**Information**.
◆ ◆ ◆ ◆ ◆ ◆ ◆

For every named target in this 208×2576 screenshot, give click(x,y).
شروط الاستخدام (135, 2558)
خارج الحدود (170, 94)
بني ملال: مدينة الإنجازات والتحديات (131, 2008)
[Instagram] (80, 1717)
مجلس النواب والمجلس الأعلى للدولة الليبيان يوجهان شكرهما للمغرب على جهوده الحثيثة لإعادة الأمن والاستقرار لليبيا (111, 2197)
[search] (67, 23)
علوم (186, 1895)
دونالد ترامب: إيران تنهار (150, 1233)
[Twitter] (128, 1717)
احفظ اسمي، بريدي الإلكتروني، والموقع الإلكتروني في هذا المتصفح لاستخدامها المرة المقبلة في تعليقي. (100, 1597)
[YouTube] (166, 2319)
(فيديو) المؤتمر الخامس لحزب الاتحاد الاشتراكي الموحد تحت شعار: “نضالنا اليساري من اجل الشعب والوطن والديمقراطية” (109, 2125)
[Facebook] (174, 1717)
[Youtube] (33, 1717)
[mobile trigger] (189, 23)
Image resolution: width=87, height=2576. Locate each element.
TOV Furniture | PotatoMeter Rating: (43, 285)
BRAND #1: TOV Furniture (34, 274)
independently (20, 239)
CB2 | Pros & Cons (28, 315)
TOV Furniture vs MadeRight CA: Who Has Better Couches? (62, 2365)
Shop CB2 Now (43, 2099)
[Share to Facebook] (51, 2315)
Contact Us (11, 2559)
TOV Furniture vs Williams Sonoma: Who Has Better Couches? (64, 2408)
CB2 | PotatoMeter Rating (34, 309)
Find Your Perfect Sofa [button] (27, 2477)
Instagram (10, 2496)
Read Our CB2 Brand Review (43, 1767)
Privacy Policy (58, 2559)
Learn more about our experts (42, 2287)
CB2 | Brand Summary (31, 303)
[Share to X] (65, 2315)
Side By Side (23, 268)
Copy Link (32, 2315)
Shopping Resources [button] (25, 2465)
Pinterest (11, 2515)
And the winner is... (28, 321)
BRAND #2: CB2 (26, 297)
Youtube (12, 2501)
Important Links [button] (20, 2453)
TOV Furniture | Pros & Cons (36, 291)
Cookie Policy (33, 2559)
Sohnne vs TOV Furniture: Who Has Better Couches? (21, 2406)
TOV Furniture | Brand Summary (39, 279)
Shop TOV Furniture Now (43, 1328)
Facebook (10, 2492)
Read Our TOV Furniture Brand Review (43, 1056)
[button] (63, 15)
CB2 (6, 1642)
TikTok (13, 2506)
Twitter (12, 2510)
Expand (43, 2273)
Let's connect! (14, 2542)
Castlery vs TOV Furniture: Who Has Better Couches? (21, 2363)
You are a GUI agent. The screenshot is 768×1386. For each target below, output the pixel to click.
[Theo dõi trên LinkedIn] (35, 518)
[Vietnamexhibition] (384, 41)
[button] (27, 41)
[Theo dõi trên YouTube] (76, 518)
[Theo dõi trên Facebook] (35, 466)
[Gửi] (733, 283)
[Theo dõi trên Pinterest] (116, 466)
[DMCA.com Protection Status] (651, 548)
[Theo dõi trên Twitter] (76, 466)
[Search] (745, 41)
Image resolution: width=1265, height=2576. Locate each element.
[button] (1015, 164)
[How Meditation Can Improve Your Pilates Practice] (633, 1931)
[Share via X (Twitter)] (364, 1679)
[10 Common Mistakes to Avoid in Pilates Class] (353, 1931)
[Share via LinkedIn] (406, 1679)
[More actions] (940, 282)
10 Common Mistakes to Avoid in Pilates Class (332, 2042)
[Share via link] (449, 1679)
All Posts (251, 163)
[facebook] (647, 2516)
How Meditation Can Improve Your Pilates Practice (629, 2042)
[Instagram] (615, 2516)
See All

◆ ◆ ◆ ◆ ◆ ◆ ◆

Please output only the lines from the one holding "Twitter (12, 2510)" to the end of the records, first and last included, exactly as they appear.

Twitter (12, 2510)
Expand (43, 2273)
Let's connect! (14, 2542)
Castlery vs TOV Furniture: Who Has Better Couches? (21, 2363)
You are a GUI agent. The screenshot is 768×1386. For each target below, output the pixel to click.
[Theo dõi trên LinkedIn] (35, 518)
[Vietnamexhibition] (384, 41)
[button] (27, 41)
[Theo dõi trên YouTube] (76, 518)
[Theo dõi trên Facebook] (35, 466)
[Gửi] (733, 283)
[Theo dõi trên Pinterest] (116, 466)
[DMCA.com Protection Status] (651, 548)
[Theo dõi trên Twitter] (76, 466)
[Search] (745, 41)
Image resolution: width=1265, height=2576. Locate each element.
[button] (1015, 164)
[How Meditation Can Improve Your Pilates Practice] (633, 1931)
[Share via X (Twitter)] (364, 1679)
[10 Common Mistakes to Avoid in Pilates Class] (353, 1931)
[Share via LinkedIn] (406, 1679)
[More actions] (940, 282)
10 Common Mistakes to Avoid in Pilates Class (332, 2042)
[Share via link] (449, 1679)
All Posts (251, 163)
[facebook] (647, 2516)
How Meditation Can Improve Your Pilates Practice (629, 2042)
[Instagram] (615, 2516)
See All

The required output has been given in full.